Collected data
——

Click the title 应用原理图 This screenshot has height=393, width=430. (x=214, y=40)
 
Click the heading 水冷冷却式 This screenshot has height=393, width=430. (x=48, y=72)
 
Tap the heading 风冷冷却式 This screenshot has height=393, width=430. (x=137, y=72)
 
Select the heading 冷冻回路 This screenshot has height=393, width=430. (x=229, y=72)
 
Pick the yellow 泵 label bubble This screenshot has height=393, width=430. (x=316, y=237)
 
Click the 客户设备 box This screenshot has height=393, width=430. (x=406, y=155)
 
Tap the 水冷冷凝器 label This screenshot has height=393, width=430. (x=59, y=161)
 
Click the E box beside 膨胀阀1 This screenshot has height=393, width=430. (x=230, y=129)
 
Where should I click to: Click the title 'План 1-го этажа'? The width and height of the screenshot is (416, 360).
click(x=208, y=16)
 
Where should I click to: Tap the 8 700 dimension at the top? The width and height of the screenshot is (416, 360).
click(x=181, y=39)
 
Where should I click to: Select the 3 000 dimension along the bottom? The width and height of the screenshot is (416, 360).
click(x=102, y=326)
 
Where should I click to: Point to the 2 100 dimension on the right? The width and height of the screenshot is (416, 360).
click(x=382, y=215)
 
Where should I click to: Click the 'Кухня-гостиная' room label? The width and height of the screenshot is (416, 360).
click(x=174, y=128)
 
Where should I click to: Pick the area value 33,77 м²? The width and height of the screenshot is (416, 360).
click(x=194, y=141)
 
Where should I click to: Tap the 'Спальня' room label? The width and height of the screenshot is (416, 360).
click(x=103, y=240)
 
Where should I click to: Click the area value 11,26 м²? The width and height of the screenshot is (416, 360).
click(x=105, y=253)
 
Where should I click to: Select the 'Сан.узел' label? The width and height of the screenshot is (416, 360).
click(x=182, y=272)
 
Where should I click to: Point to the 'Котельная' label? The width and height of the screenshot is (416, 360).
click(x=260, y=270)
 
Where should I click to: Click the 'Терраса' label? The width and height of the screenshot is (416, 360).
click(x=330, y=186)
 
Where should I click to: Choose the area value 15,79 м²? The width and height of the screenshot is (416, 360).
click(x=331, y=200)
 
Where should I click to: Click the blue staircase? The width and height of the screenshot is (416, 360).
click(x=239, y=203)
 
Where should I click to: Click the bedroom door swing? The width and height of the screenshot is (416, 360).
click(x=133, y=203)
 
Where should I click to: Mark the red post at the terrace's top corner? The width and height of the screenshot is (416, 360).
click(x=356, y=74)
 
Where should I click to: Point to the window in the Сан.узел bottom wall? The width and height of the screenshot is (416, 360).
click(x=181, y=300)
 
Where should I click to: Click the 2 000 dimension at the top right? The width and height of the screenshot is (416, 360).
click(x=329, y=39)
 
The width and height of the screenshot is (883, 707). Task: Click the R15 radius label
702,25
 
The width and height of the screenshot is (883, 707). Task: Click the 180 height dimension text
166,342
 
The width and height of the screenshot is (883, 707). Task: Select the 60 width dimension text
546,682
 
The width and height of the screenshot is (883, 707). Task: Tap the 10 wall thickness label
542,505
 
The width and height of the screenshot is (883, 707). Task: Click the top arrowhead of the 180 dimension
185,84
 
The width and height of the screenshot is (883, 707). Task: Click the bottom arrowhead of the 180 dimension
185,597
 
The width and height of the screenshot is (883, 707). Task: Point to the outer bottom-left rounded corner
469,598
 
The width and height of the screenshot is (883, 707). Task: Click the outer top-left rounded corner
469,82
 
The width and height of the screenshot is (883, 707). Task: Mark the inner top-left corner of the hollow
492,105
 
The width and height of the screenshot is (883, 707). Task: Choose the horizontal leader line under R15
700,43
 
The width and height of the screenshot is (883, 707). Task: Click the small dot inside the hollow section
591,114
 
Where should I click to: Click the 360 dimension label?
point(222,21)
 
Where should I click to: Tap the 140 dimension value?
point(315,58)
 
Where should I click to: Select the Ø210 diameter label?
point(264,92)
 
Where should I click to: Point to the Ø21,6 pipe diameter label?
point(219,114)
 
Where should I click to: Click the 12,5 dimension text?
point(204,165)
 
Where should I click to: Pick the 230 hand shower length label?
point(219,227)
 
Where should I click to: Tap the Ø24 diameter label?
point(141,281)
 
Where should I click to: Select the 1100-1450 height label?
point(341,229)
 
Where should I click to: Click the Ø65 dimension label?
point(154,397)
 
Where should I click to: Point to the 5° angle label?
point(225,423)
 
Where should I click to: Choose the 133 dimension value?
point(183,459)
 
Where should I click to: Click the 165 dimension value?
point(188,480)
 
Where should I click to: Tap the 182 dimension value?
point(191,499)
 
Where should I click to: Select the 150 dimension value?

——

#### What the task requires
Print all of the material above verbatim, reproducing every line without any change.

#### Correct output
Click the title 应用原理图 This screenshot has height=393, width=430. (x=214, y=40)
 
Click the heading 水冷冷却式 This screenshot has height=393, width=430. (x=48, y=72)
 
Tap the heading 风冷冷却式 This screenshot has height=393, width=430. (x=137, y=72)
 
Select the heading 冷冻回路 This screenshot has height=393, width=430. (x=229, y=72)
 
Pick the yellow 泵 label bubble This screenshot has height=393, width=430. (x=316, y=237)
 
Click the 客户设备 box This screenshot has height=393, width=430. (x=406, y=155)
 
Tap the 水冷冷凝器 label This screenshot has height=393, width=430. (x=59, y=161)
 
Click the E box beside 膨胀阀1 This screenshot has height=393, width=430. (x=230, y=129)
 
Where should I click to: Click the title 'План 1-го этажа'? The width and height of the screenshot is (416, 360).
click(x=208, y=16)
 
Where should I click to: Tap the 8 700 dimension at the top? The width and height of the screenshot is (416, 360).
click(x=181, y=39)
 
Where should I click to: Select the 3 000 dimension along the bottom? The width and height of the screenshot is (416, 360).
click(x=102, y=326)
 
Where should I click to: Point to the 2 100 dimension on the right? The width and height of the screenshot is (416, 360).
click(x=382, y=215)
 
Where should I click to: Click the 'Кухня-гостиная' room label? The width and height of the screenshot is (416, 360).
click(x=174, y=128)
 
Where should I click to: Pick the area value 33,77 м²? The width and height of the screenshot is (416, 360).
click(x=194, y=141)
 
Where should I click to: Tap the 'Спальня' room label? The width and height of the screenshot is (416, 360).
click(x=103, y=240)
 
Where should I click to: Click the area value 11,26 м²? The width and height of the screenshot is (416, 360).
click(x=105, y=253)
 
Where should I click to: Select the 'Сан.узел' label? The width and height of the screenshot is (416, 360).
click(x=182, y=272)
 
Where should I click to: Point to the 'Котельная' label? The width and height of the screenshot is (416, 360).
click(x=260, y=270)
 
Where should I click to: Click the 'Терраса' label? The width and height of the screenshot is (416, 360).
click(x=330, y=186)
 
Where should I click to: Choose the area value 15,79 м²? The width and height of the screenshot is (416, 360).
click(x=331, y=200)
 
Where should I click to: Click the blue staircase? The width and height of the screenshot is (416, 360).
click(x=239, y=203)
 
Where should I click to: Click the bedroom door swing? The width and height of the screenshot is (416, 360).
click(x=133, y=203)
 
Where should I click to: Mark the red post at the terrace's top corner? The width and height of the screenshot is (416, 360).
click(x=356, y=74)
 
Where should I click to: Point to the window in the Сан.узел bottom wall? The width and height of the screenshot is (416, 360).
click(x=181, y=300)
 
Where should I click to: Click the 2 000 dimension at the top right? The width and height of the screenshot is (416, 360).
click(x=329, y=39)
 
The width and height of the screenshot is (883, 707). Task: Click the R15 radius label
702,25
 
The width and height of the screenshot is (883, 707). Task: Click the 180 height dimension text
166,342
 
The width and height of the screenshot is (883, 707). Task: Select the 60 width dimension text
546,682
 
The width and height of the screenshot is (883, 707). Task: Tap the 10 wall thickness label
542,505
 
The width and height of the screenshot is (883, 707). Task: Click the top arrowhead of the 180 dimension
185,84
 
The width and height of the screenshot is (883, 707). Task: Click the bottom arrowhead of the 180 dimension
185,597
 
The width and height of the screenshot is (883, 707). Task: Point to the outer bottom-left rounded corner
469,598
 
The width and height of the screenshot is (883, 707). Task: Click the outer top-left rounded corner
469,82
 
The width and height of the screenshot is (883, 707). Task: Mark the inner top-left corner of the hollow
492,105
 
The width and height of the screenshot is (883, 707). Task: Choose the horizontal leader line under R15
700,43
 
The width and height of the screenshot is (883, 707). Task: Click the small dot inside the hollow section
591,114
 
Where should I click to: Click the 360 dimension label?
point(222,21)
 
Where should I click to: Tap the 140 dimension value?
point(315,58)
 
Where should I click to: Select the Ø210 diameter label?
point(264,92)
 
Where should I click to: Point to the Ø21,6 pipe diameter label?
point(219,114)
 
Where should I click to: Click the 12,5 dimension text?
point(204,165)
 
Where should I click to: Pick the 230 hand shower length label?
point(219,227)
 
Where should I click to: Tap the Ø24 diameter label?
point(141,281)
 
Where should I click to: Select the 1100-1450 height label?
point(341,229)
 
Where should I click to: Click the Ø65 dimension label?
point(154,397)
 
Where should I click to: Point to the 5° angle label?
point(225,423)
 
Where should I click to: Choose the 133 dimension value?
point(183,459)
 
Where should I click to: Click the 165 dimension value?
point(188,480)
 
Where should I click to: Tap the 182 dimension value?
point(191,499)
 
Where should I click to: Select the 150 dimension value?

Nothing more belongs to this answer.